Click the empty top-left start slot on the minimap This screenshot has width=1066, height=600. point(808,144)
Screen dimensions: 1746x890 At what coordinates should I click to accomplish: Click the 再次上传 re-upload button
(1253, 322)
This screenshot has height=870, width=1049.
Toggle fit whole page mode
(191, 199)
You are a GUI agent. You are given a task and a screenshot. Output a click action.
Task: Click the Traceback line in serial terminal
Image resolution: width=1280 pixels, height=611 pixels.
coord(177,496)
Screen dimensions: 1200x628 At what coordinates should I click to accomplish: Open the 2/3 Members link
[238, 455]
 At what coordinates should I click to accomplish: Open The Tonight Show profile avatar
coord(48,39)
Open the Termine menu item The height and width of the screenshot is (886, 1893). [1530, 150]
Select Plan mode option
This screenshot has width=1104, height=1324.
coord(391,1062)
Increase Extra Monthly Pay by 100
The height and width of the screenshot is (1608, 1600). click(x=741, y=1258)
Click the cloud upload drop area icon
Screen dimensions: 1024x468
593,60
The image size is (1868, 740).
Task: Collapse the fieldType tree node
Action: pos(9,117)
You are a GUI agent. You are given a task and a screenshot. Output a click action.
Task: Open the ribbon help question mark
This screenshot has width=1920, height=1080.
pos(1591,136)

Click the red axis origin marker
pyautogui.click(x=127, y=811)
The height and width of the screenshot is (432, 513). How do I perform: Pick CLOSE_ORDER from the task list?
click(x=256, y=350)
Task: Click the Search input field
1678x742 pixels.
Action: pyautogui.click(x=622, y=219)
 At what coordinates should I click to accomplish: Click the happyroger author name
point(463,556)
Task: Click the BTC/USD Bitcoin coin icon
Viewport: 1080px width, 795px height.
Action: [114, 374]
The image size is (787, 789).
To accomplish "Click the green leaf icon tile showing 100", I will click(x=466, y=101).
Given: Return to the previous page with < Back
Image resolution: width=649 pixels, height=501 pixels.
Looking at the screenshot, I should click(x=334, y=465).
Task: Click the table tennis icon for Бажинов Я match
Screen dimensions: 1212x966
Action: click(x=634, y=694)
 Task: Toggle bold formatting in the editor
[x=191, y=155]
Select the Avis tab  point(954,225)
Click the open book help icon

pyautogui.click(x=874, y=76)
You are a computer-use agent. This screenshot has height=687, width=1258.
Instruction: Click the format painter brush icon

=== Instructions to follow ===
Return, in full and in their original order, the lines of the listing above that contain the word "screenshot".

=== Finished exercise ===
Click the empty top-left start slot on the minimap This screenshot has width=1066, height=600. point(808,144)
This screenshot has height=870, width=1049.
You are a GUI agent. You are given a task and a screenshot. Output a click action.
Open the Termine menu item The height and width of the screenshot is (886, 1893). [1530, 150]
This screenshot has width=1104, height=1324.
The height and width of the screenshot is (1608, 1600). click(x=741, y=1258)
You are a GUI agent. You are given a task and a screenshot. Output a click action.
This screenshot has width=1920, height=1080.
The height and width of the screenshot is (432, 513). How do I perform: Pick CLOSE_ORDER from the task list?
Looking at the screenshot, I should click(x=334, y=465).
You are a computer-use agent. This screenshot has height=687, width=1258.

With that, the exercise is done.